Financial Performance of Guangdong Shirongzhaoye Co., Ltd. for the Nine‑Month Period Ending 30 September 2025
Guangdong Shirongzhaoye Co., Ltd. (stock code 002016) reported its consolidated results for the first nine months of 2025 on 28 October 2025. The company is a real‑estate developer headquartered in Zhuhai and listed on the Shenzhen Stock Exchange.
Revenue and Profitability
- Total sales: 1,190.97 million CNY, an increase of 65.17 % compared with 721.06 million CNY in the same period of 2024.
- Net profit: 124.07 million CNY, a rise of 418.51 % over 23.93 million CNY recorded in the corresponding period last year.
- Basic earnings per share (EPS): 0.1533 CNY, up from 0.0296 CNY in the previous year.
- Diluted EPS: 0.1533 CNY, matching the basic figure and showing a 418 % increase year‑on‑year.
Cash Flow and Asset Position
- Net cash flow from operating activities: 12.4017 million CNY.
- Cash received from sales of goods and services: 2060 million CNY.
- Total assets at period‑end: 7.736 billion CNY.
- Accounts receivable: 404 million CNY, with a turnover ratio of 3.49 times per year.
Financial Health Assessment
Analytical models from the financial diagnostics platform Tonghuashun rate Guangdong Shirongzhaoye’s financial status as “reasonable” overall, with notable strengths in:
- Profitability – high net‑profit growth and strong earnings per share.
- Solvency – current ratio of 3.17, indicating solid short‑term liquidity.
- Growth ability – average growth in operating profit of 69.27 % and revenue growth of 65.17 %.
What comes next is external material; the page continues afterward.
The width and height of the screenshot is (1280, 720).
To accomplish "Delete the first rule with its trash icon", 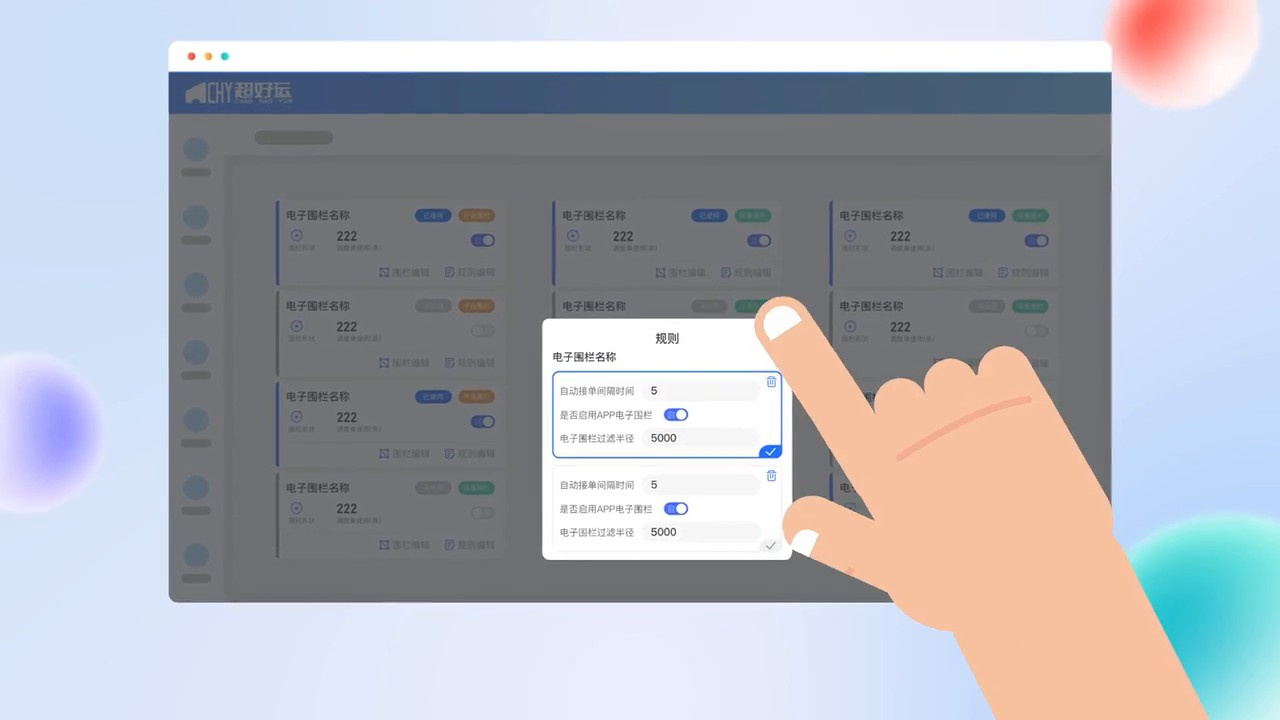I will pyautogui.click(x=771, y=382).
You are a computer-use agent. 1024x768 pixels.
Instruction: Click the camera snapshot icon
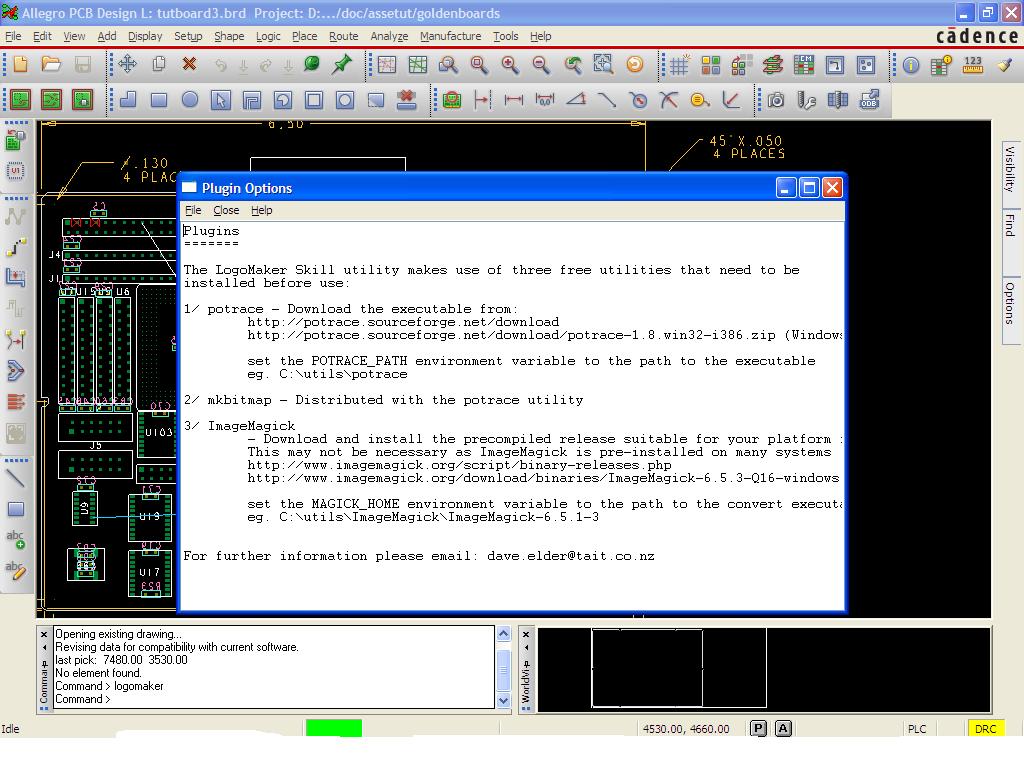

The primary risk identified is the receivables balance, suggesting that cash collection remains a pressure point.
Market Context
The company’s share price closed at 6.06 CNY on 26 October 2025, within a 52‑week range of 4.97 CNY to 9.55 CNY. Its market capitalisation stands at 4.88 billion CNY, and its price‑earnings ratio is 193.89, reflecting the high valuation relative to earnings.
Summary
Guangdong Shirongzhaoye Co., Ltd. has delivered a robust financial performance for the first nine months of 2025, marked by significant revenue and profit growth. While liquidity ratios remain healthy, the company must manage receivables to sustain cash‑flow efficiency. The overall financial assessment indicates a firm with strong profitability and growth prospects, though operating risk remains linked to collections from customers.